## What is needed
Using the string "will" as the key, pull each matching line out of the records below.

[Stored records]
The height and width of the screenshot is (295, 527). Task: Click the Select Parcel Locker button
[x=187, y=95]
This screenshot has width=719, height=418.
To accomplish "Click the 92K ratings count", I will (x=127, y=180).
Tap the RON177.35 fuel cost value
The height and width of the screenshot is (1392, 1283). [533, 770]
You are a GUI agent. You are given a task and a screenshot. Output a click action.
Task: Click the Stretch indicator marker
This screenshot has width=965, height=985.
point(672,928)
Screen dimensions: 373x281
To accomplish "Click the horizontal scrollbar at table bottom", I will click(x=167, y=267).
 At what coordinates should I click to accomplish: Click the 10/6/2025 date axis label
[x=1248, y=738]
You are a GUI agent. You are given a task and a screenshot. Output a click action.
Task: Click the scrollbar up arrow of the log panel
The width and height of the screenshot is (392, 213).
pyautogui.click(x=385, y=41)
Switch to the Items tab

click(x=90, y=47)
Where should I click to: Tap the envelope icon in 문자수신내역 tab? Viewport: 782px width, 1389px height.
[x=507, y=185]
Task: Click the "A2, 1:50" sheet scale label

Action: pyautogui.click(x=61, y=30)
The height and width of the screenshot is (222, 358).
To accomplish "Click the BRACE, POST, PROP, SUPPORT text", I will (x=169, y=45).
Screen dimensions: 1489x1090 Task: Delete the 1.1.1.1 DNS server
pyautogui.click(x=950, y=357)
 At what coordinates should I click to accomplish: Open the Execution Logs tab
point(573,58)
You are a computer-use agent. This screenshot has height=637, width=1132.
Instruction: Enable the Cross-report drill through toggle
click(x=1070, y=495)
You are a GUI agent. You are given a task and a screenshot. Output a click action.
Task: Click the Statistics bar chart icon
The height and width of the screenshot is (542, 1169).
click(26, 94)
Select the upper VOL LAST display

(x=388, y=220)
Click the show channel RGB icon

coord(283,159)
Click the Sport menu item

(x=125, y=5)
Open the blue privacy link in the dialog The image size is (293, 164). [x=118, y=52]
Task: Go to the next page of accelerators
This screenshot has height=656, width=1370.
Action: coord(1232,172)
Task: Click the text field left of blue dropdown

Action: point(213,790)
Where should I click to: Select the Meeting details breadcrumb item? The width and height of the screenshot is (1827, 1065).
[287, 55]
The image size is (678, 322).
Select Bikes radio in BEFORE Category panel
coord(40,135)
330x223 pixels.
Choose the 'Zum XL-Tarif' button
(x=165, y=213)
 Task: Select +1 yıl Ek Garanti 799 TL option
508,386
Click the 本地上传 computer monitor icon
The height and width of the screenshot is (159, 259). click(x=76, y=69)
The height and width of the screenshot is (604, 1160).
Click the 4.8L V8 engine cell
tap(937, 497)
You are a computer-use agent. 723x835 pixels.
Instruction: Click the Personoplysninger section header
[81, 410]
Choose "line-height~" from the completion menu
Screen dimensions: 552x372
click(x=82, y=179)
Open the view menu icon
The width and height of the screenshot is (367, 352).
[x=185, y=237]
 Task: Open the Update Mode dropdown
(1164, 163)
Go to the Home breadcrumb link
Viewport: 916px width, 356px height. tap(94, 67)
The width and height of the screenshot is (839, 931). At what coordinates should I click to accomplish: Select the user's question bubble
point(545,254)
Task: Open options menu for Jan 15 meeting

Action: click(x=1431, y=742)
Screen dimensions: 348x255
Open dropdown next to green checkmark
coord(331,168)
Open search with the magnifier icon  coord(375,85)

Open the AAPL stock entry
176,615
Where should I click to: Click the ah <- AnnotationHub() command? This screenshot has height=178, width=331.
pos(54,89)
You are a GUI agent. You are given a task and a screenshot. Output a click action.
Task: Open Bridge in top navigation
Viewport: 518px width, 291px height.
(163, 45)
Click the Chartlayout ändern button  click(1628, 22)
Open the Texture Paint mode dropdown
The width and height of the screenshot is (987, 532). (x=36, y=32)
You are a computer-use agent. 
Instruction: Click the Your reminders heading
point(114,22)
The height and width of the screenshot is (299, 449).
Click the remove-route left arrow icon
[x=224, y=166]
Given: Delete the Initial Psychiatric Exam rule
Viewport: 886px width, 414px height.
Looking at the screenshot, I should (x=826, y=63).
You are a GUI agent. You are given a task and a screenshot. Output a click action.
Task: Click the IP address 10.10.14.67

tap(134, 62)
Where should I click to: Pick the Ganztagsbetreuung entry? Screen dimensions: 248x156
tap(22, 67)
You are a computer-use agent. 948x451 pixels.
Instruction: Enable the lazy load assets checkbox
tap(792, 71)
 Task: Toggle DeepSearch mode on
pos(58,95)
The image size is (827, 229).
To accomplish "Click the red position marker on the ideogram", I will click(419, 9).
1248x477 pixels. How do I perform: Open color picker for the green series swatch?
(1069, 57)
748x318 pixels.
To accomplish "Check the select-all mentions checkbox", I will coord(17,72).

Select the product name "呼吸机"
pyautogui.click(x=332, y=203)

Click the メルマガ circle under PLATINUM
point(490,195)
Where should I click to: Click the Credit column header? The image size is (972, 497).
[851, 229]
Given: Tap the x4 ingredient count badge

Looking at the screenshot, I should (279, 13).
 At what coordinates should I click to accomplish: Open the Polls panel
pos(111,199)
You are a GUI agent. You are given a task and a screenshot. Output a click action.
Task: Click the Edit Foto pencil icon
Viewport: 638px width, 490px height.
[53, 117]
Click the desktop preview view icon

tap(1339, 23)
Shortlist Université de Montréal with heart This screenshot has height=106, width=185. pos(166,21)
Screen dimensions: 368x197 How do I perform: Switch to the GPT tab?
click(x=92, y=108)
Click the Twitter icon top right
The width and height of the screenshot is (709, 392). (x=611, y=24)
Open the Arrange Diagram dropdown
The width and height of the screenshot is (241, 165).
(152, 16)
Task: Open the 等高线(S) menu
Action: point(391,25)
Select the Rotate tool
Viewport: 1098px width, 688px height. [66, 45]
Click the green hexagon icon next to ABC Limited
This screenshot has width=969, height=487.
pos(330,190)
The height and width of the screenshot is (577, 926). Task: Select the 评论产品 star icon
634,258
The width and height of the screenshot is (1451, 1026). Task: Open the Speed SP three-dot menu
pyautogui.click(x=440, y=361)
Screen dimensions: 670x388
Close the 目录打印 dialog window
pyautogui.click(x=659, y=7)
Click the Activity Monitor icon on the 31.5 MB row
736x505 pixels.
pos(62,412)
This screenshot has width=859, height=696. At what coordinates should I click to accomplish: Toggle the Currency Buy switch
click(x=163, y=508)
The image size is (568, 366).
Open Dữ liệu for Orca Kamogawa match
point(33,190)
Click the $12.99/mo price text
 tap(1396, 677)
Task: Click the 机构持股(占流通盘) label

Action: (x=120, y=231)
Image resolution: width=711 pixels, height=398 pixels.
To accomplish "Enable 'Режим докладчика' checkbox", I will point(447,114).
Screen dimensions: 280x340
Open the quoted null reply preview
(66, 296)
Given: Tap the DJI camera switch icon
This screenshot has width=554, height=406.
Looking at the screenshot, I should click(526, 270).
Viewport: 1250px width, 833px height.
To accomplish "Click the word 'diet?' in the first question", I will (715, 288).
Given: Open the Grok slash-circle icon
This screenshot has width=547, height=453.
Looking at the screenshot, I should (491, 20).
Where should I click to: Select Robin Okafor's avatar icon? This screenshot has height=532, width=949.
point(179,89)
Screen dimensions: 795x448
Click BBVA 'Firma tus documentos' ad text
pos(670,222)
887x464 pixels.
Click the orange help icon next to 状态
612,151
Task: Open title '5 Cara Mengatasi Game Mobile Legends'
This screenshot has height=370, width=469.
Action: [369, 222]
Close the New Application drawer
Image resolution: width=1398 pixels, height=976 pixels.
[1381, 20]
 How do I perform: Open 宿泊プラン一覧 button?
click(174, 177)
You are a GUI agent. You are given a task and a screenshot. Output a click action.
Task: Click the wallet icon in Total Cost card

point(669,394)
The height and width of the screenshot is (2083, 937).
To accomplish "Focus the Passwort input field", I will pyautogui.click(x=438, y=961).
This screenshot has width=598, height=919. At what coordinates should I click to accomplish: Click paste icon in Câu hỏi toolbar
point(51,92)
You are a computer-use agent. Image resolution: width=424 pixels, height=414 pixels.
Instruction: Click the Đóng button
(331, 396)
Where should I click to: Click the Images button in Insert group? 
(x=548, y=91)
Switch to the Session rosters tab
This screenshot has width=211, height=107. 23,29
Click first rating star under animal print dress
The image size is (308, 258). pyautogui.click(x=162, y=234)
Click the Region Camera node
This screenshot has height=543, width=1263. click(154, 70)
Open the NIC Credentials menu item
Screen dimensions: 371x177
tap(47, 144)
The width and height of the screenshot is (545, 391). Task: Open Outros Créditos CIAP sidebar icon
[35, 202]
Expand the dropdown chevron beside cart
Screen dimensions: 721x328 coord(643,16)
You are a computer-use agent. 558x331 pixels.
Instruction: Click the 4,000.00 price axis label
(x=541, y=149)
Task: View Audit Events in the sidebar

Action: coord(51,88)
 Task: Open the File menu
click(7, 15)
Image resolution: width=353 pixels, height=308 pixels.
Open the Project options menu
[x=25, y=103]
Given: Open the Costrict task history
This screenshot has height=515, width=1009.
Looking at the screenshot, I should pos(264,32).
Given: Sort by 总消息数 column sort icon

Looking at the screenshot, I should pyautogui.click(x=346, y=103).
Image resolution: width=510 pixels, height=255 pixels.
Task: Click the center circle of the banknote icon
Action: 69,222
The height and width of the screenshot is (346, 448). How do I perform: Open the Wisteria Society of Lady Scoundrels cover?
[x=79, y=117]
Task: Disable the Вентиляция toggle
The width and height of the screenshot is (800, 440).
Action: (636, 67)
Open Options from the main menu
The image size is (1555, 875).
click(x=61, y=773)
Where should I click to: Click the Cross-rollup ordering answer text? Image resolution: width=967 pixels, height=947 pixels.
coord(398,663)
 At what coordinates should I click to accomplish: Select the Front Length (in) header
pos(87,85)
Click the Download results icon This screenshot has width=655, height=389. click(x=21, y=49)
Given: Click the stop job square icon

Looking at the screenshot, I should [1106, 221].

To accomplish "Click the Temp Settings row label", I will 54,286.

## Exercise solution
To accomplish "Click the 92K ratings count", I will (x=127, y=180).
To accomplish "Click the horizontal scrollbar at table bottom", I will click(x=167, y=267).
To accomplish "Click the BRACE, POST, PROP, SUPPORT text", I will (x=169, y=45).
To accomplish "Click the red position marker on the ideogram", I will click(419, 9).
To accomplish "Check the select-all mentions checkbox", I will coord(17,72).
To accomplish "Enable 'Режим докладчика' checkbox", I will point(447,114).
To accomplish "Click the word 'diet?' in the first question", I will (715, 288).
To accomplish "Focus the Passwort input field", I will pyautogui.click(x=438, y=961).
To accomplish "Click the Temp Settings row label", I will 54,286.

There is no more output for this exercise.